November 6

Ezekiel 14:12-16:41; Hebrews 7:18-28; Psalm 106:1-12; Proverbs 27:4-6

We are more loved than we can fathom. So much of the world’s love must be earned and maintained, while God’s love is unconditional. This amazing love needs to be understood and believed.

God describes his love for his people in Ezekiel 16 using the image of an adoptive parent. He took Israel in like an abandoned child and raised her up. He loved her when she was “kicking in [her] blood” and unable to do anything. This same depth of love is what God feels for all people. God provides love and life and, in his common grace, provides good things to all people. Despite God's compassionate love we far too often neglect him by trusting in ourselves (v.15). We think that all that we have is due to our own abilities and thus we deserve the credit, rather than God.  If we do this then we will inevitably drift from God. For Israel, this manifested itself in a failure to worship and a failure to live morally and corporately it led to judgment.
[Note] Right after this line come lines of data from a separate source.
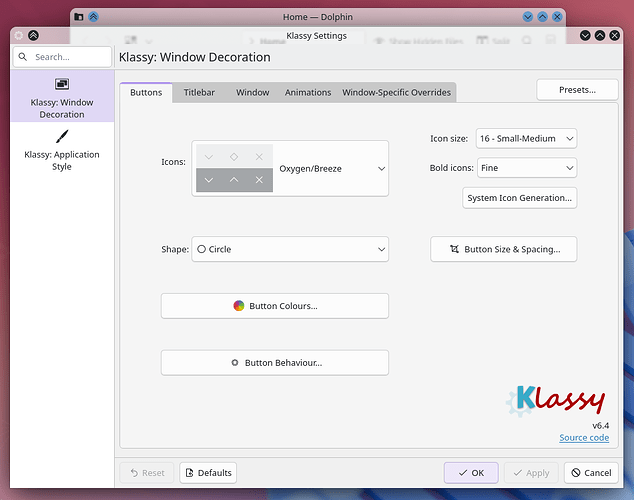634x500 pixels.
Task: Click Oxygen/Breeze icon preview thumbnail
Action: tap(235, 168)
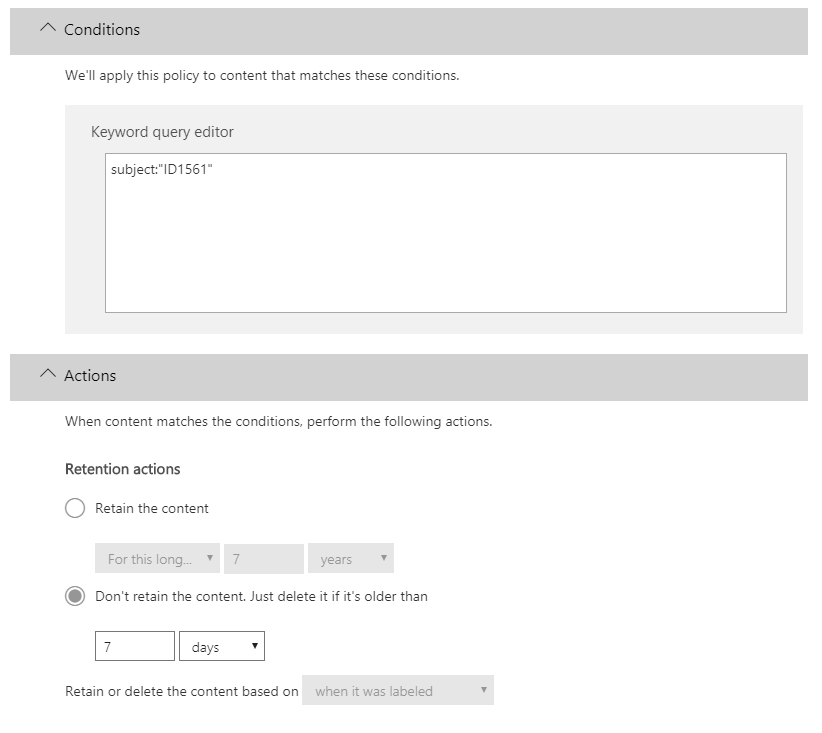Image resolution: width=822 pixels, height=733 pixels.
Task: Select the Retain the content radio button
Action: 75,508
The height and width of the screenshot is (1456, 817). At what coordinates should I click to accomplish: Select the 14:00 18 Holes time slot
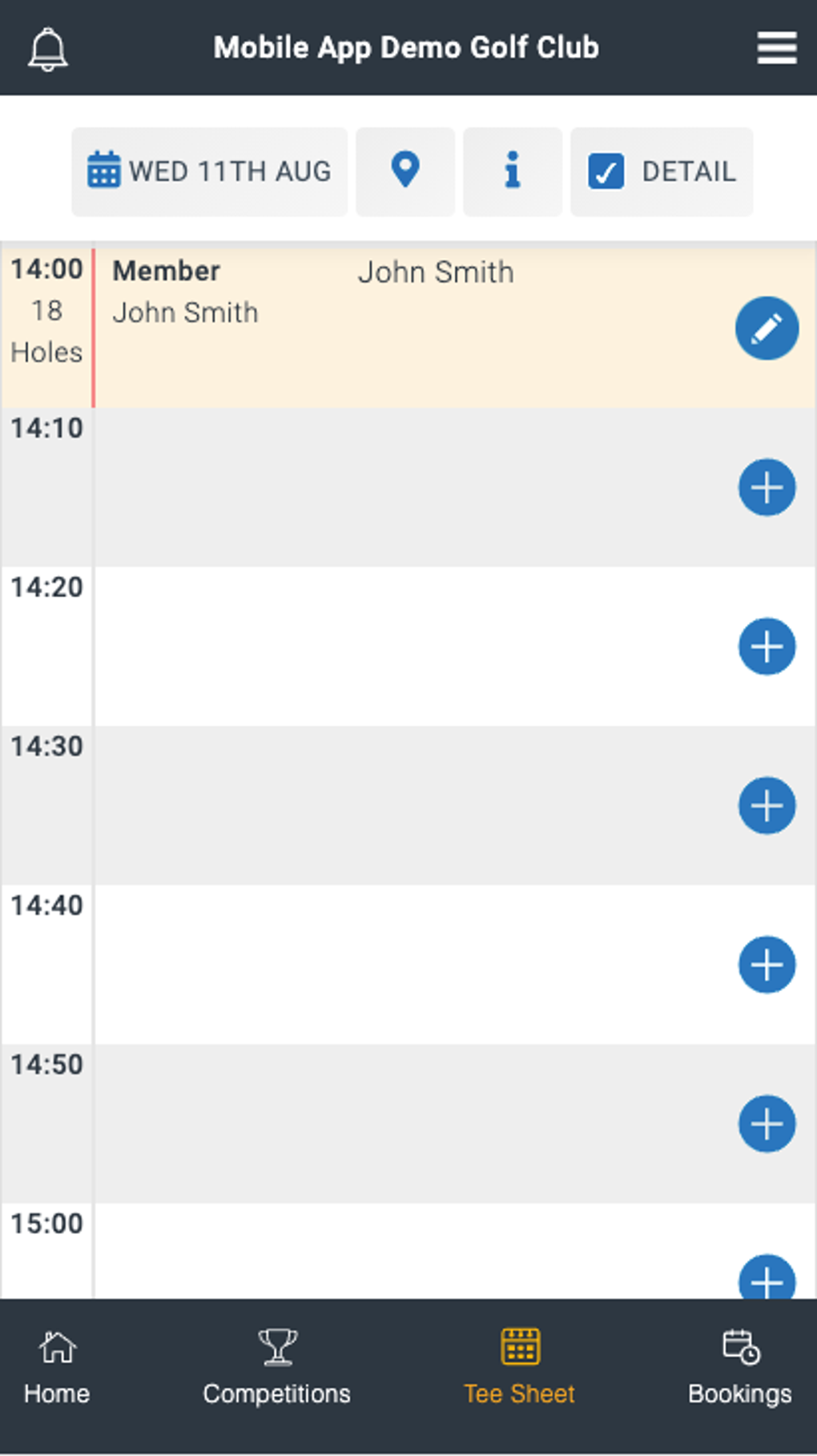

David in Psalm 106 provides great practices to help us remember God’s love. He tells us to: 1) praise God and 2) remember what he has done. If we are praising God, then we are recognizing that he is the source of all good things. As we praise him, we should further remember that “his love endures forever” and that Christ is the sacrifice for our sins “once for all when he offered himself.” Second, when we remember all that God has done for us as modeled in Hebrews 7 and Psalm 106, it sends us back to praise and thus back to God. Let us make our lives about praising and remembering God’s radical love so that we can live in right response to him.

Father God, you are worthy of praise and I thank you that your love endures forever. Help me to love you and others in a way that is a right response to your love for me. Amen.

Question: How are you doing at believing and responding rightly to God’s love?